4.2.2 Polymer-based nanoparticles

Polymersomes (diameters 100–600 nm) are vesicles analogous to liposomes self-assembled from block copolymers combining hydrophilic and hydrophobic moieties. With a membrane thickness of about 8 nm, the polymersome membrane is more than twice as thick as that of the liposome membrane; hence polymersomes are more durable than liposomes. Furthermore, inclusion of more than 15 mol % of PEG in liposomal phospholipids destabilizes the bi-layer membrane, whereas amphiphilic copolymers forming polymersomes can contain PEG in every polymer chain thus allowing for complete surface coverage of the vesicle; hence polymersomes are fully stealthy. Molecular self-assembly of polymers will also produce polymer micelles (i.e. monolayered vesicles), appropriate for small hydrophobic cargoes, and long filaments of micelles called worm micelles or filomicelles. Particle morphology and size, among other properties, are dictated by the ratio of the hydrophobic polymer (e.g. polylactic acid, PLA; polylactic-co-glycolic acid, PLGA; polyethylimine, PEI) to the hydrophilic PEG [53].
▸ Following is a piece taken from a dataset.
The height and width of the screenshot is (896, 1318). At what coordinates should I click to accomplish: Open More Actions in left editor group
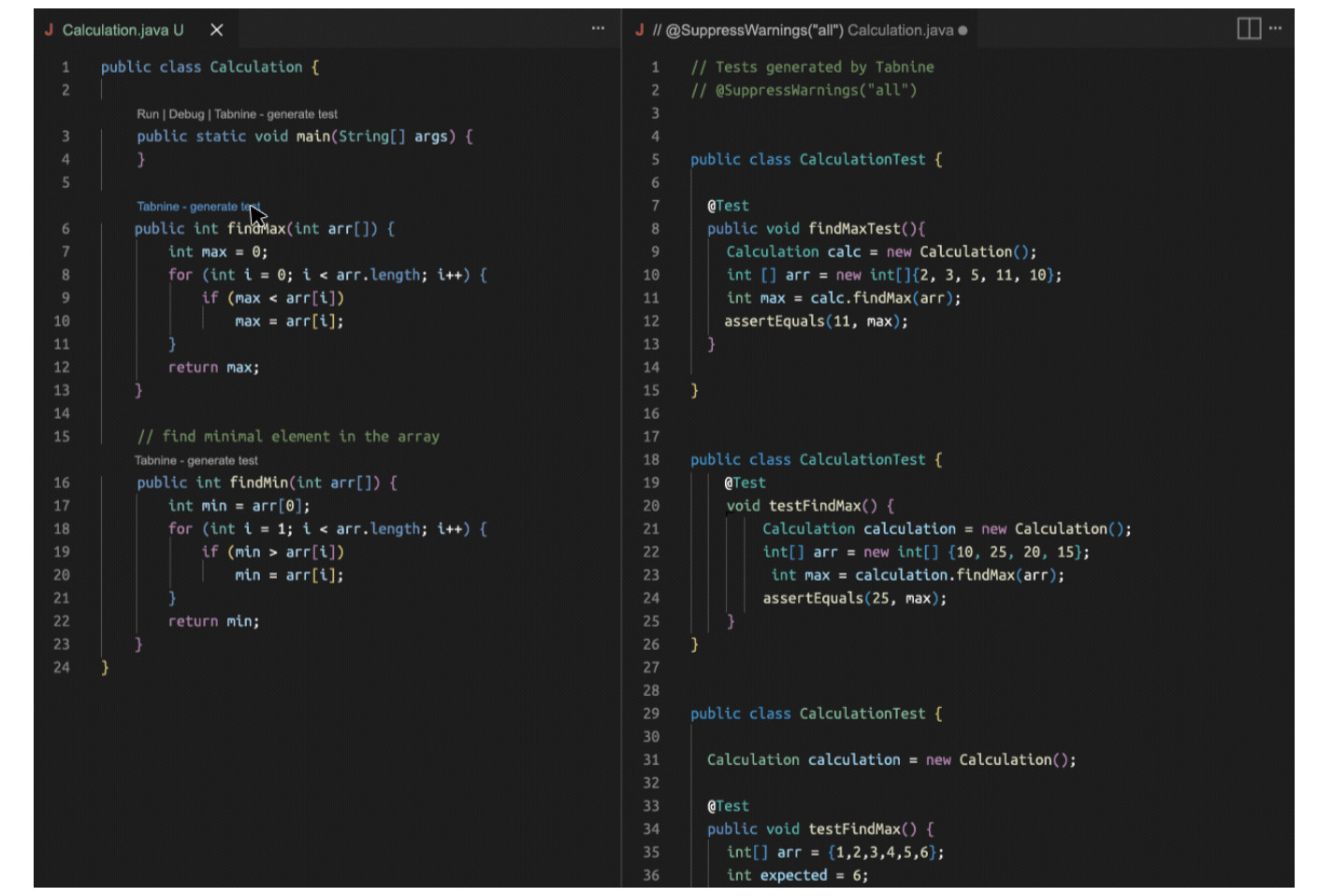[x=598, y=29]

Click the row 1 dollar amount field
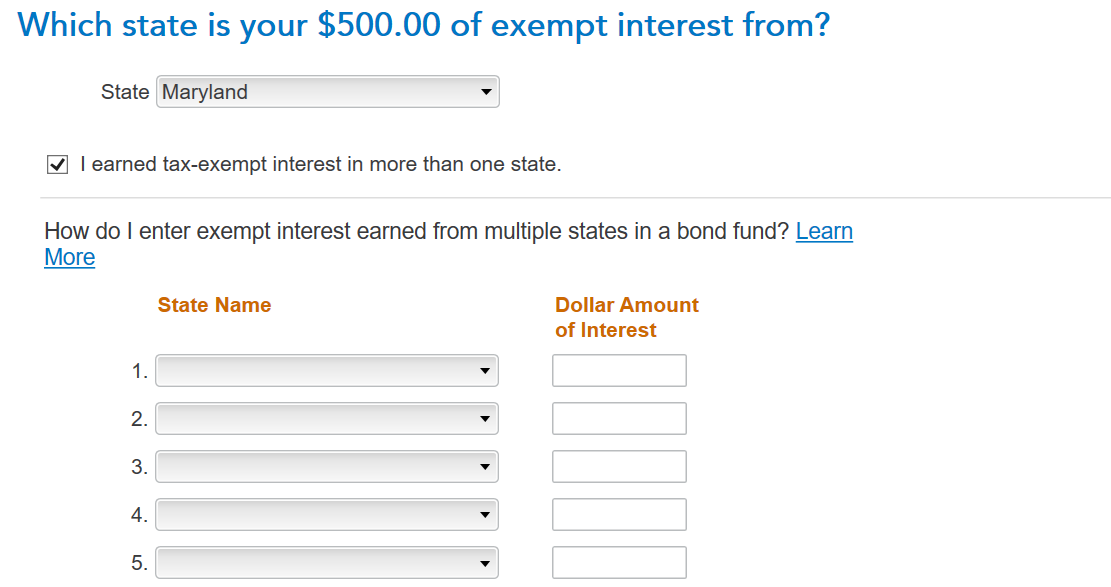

While the previously discussed nanocarriers form by thermodynamically-driven self-assembly mechanisms, other polymer nanoparticles form through processing. Polymer nanoparticles (PNC), with size ranging from 50 to 600 nm, can be formed through homogenization of emulsion phases, gas expansion, or solvent extraction techniques [7]. High-energy emulsions of phases allow for inclusion of hydrophobic and hydrophilic domains in an amphiphilic polymer matrix, but encapsulation of proteins is more challenging because of their inactivation. However, recent methods have been described to load active antioxidant enzymes, like 250 kDa catalase, into PEG-PLGA PNCs, and protect them from proteolysis. Using PEG-catalase instead of naked enzyme further facilitates encapsulation and protection against external proteases [54]. Conjugation of antibodies to PECAM provides targeting of such PNC to endothelial cells in vitro and in animals PNCs. Filamentous PNC loaded with active catalase can be formed using the same technique when the PEG fraction in the block copolymer is reduced to less than 20 % [30].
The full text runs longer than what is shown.